### RECORDS SHOWN:
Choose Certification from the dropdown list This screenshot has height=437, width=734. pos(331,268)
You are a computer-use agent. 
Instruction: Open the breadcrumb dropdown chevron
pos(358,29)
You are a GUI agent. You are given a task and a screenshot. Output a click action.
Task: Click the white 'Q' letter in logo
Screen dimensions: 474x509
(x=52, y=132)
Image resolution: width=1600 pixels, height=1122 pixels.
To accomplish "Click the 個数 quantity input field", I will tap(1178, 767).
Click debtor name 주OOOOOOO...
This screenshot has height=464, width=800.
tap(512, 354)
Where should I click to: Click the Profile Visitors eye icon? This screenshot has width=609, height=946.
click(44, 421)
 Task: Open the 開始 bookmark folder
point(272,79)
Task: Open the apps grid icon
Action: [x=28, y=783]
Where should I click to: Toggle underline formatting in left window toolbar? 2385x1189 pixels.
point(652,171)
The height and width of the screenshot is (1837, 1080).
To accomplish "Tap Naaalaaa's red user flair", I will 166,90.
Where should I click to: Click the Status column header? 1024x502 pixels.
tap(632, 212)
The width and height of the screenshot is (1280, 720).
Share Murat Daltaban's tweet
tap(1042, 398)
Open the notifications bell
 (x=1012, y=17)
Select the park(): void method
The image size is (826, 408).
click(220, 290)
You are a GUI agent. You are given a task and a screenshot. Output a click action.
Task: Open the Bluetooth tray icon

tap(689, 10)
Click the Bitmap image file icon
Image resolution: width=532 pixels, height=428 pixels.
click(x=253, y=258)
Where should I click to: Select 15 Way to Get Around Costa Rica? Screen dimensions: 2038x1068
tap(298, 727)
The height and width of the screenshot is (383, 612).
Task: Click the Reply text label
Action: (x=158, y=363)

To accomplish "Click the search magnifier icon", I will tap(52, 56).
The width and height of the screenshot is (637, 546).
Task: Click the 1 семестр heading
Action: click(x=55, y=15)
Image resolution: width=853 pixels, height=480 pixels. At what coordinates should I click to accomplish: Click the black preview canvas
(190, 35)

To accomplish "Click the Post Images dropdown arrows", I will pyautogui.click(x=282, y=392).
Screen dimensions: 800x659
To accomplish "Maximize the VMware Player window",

### PROBLEM REQUIREMENTS:
Copy exactly the line containing "Image resolution: width=853" and every line after it, ending with the last line of the records above.

### EXERCISE ANSWER:
Image resolution: width=853 pixels, height=480 pixels. At what coordinates should I click to accomplish: Click the black preview canvas
(190, 35)

To accomplish "Click the Post Images dropdown arrows", I will pyautogui.click(x=282, y=392).
Screen dimensions: 800x659
To accomplish "Maximize the VMware Player window",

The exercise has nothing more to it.